## Page text
Why India’s Family Planning Program Is Not Good for Poor Women

December 29, 2014 Updated: December 29, 2014

NEW DELHI—The death of sixteen women from a sterilization camp last month raised critical questions about India’s family planning program and the culture that led to the creation of sterilization camps.

On Nov. 8, eighty three women in the central city of Bilaspur, were sterilized in six hours with the same laparoscope, the same gloves, and the same needles.

Sixteen of them died the next day, and while their deaths were initially attributed to the drugs they were given post-procedure, an investigative report by four NGOs said the deaths were mostly likely caused by infection.


On paper, India’s family planning program includes a wide array of birth control options to help stabilize the 1.25 billion population. In practice, however, the main form of birth control advocated by the government is sterilization, and sterilization of females in particular.

It is 80 percent easier to sterilize men than women, according to Florence Jasmine David, a nurse and program director at International Services Association, a community health organization in India.

Despite this, sterilizations are still exponentially more common for females in India than they are for males, as birth control is still seen primarily as a women’s responsibility.

“There’s a misconception that [for men] sexual power goes off because of sterilization,” said Dr. S.K. Sharma, a psychotherapist at a holistic care clinic in New Delhi called Ethos Health Care.

The huge spending on compensation/incentives only to bring women to non-functional facilities with poor quality services that are a health risk, is inappropriate and unacceptable.
— Investigative Report on botched sterilizations by four NGO's

What is more, the mini laparoscopy that studies show produces better results is not being used because there aren’t enough surgeons trained in it, the report says.

“What they [the doctors] know right now is laproscopy, so they just continue to do it,” said said Poonam Muttreja, the executive director of the Population Foundation of India, and a member of the investigative team that authored the report.

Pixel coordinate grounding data
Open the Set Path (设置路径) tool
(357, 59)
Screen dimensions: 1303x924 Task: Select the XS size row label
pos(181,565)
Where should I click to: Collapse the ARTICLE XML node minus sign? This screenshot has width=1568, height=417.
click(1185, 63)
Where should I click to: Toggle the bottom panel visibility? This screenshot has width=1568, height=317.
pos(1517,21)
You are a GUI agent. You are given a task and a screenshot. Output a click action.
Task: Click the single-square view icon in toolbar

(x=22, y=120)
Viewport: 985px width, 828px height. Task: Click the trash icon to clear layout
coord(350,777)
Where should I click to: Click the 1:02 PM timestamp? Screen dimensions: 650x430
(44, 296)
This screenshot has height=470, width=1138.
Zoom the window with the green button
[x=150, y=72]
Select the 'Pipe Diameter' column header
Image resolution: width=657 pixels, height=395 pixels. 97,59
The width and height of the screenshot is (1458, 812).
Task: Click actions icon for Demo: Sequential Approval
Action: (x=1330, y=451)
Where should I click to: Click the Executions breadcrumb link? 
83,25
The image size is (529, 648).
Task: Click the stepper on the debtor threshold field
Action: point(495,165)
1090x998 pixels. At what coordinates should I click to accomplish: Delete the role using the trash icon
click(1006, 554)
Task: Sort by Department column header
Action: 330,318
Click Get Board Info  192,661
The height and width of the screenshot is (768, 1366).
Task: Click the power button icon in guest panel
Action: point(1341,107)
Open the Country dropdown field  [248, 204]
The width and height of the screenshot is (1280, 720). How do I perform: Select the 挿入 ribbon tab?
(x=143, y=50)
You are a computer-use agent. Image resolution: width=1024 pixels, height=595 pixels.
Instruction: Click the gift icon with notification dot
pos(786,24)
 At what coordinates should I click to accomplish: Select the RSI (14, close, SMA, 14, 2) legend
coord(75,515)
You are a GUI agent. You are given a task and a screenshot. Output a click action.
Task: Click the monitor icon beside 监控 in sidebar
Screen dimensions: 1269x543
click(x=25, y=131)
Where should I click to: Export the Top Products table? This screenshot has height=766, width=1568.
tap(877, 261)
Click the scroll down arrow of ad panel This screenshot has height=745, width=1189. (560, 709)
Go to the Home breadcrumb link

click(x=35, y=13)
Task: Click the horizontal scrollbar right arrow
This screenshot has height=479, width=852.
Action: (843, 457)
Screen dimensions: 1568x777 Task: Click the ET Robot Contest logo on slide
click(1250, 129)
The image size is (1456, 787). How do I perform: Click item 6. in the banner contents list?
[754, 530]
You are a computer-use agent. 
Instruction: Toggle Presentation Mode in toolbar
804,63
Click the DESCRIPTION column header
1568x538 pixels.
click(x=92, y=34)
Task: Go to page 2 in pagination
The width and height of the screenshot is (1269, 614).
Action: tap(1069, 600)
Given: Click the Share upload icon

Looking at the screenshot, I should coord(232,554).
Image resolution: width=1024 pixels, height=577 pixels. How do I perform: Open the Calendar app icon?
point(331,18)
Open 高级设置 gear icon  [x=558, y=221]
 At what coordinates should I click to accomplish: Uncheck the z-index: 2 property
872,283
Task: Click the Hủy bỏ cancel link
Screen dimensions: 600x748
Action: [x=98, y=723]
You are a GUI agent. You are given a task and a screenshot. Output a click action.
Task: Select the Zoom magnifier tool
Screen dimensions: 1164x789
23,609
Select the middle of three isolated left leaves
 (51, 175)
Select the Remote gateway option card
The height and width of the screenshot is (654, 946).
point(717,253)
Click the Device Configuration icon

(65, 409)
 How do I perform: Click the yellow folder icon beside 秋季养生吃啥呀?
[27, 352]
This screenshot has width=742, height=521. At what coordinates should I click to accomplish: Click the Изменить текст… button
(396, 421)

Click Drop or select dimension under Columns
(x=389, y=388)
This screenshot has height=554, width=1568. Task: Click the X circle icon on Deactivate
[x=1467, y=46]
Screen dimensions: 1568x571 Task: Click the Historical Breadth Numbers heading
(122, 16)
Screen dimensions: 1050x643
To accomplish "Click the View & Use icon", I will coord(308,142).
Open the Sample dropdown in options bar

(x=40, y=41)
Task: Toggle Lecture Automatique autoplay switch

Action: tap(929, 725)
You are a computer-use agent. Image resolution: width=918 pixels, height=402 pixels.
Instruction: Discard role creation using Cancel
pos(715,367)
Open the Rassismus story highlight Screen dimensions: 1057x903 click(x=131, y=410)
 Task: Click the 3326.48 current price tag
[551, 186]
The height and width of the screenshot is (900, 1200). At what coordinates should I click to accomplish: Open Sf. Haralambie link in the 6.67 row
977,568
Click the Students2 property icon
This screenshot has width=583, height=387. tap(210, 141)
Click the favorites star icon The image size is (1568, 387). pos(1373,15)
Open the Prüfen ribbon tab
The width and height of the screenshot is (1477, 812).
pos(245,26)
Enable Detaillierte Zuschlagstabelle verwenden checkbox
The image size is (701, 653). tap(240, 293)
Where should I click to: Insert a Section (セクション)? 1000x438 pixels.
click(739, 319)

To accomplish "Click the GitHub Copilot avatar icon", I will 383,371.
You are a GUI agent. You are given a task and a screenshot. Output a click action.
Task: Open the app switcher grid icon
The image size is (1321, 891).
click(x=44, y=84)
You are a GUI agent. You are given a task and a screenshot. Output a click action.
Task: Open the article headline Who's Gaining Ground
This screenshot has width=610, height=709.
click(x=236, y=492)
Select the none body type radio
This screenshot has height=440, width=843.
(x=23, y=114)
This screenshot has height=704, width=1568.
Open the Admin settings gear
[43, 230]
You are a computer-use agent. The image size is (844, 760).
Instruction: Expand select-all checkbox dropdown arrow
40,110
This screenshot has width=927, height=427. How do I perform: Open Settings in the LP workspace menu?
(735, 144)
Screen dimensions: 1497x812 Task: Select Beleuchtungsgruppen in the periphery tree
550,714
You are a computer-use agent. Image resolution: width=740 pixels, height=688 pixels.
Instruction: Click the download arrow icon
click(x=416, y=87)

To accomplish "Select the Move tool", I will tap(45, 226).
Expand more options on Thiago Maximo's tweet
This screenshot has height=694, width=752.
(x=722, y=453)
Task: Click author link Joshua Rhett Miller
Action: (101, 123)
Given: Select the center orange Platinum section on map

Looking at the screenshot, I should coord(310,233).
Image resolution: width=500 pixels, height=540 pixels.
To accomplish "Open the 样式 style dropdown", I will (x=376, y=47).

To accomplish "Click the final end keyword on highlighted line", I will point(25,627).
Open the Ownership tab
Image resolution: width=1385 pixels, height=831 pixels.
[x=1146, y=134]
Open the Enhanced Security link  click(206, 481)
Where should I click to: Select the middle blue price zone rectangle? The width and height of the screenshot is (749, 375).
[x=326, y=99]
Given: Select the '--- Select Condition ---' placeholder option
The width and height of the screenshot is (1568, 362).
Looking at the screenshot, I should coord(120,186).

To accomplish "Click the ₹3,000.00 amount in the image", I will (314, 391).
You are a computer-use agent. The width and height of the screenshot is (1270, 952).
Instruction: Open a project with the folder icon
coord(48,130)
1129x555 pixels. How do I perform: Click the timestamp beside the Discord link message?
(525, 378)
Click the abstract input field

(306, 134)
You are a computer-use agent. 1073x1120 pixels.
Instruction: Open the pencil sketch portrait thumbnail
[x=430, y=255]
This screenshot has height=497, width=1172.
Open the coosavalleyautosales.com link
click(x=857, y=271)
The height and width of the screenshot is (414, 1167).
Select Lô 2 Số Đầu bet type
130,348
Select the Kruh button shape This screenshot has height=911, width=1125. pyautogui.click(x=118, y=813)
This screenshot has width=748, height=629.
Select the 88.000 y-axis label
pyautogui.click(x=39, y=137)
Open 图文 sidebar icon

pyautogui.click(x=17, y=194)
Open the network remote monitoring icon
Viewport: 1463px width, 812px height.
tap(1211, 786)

## Assigned task 1
Answer these from the family planning article:
(a) How many women were sterilized in Bilaspur on Nov. 8, and over how many hours?
(b) What two roles does Florence Jasmine David hold at International Services Association?
(c) What reason does the report give for the mini laparoscopy not being used?
## Assigned task 2
Carry the family planning article forward from the point where it ends.
The pixel coordinate grounding lines have nothing to do with this.

## Expected output 1
(a) Eighty-three women, in six hours.
(b) She is a nurse and program director.
(c) There aren't enough surgeons trained in it.

## Expected output 2
She said it has to do with the patriarchal attitudes that place a higher value on males than females in India.

“The point is, when you don’t care about the women, why would you change the situation?” she said.


The family planning program works on a system of incentives. The women at the sterilization camp in Belispur were paid $22 (1,400 rupees) for the surgery, which is about a months wages for unskilled labor in that area.

Looking at India’s 2013-2014 family planning budget of $624 million, incentives for female sterilizations accounted for 85 percent of the total expenditure. Only 1.45 percent was used for other contraceptive methods and 13 percent for equipment, transportation, and staff expenses.

“The huge spending on compensation/incentives only to bring women to non-functional facilities with poor quality services that are a health risk, is inappropriate and unacceptable,” the report said, adding that the program should focus on quality of care instead of numbers.

In addition to the patient’s compensation, the health care worker who recruits the patient and the medical staff are also paid per patient, which activists say creates a system where the patient is pressured into the surgery without being properly informed.

“Health workers who miss sterilization targets because they give proper counseling and accurate information about contraception risk losing their jobs in many parts of the country,” said Aruna Kashyap, a researcher at Human Rights Watch, in a statement.

These incentives and targets violate the norms India agreed to at the UN’s International Conference on Population and Development in 1994, and its own National Population policy that emphasize informed, free choice for family-planning programs.


According to Muttreja people in the community know that women have died from sterilization procedures, but because of the lack of alternatives and information, many are not aware how risky it is.

“They don’t know what kind of conditions are needed for a surgery, or what kind of treatment,” she said. “They are always treated badly, and they see these filthy, badly equipped, badly managed, primary health care centers in any case, so they don’t know any better,” she said.

From 2009-2012, 707 women died in India because of botched sterilizations procedures, according to the report.

Muttreja said the death of 16 women at once brought a lot of attention to the issue, but this is not a new problem.

“The point is not to shame and blame the government but the point is to learn from this case and that’s why we did this investigation—to see how we can improve the family planning program for women of India,” she said.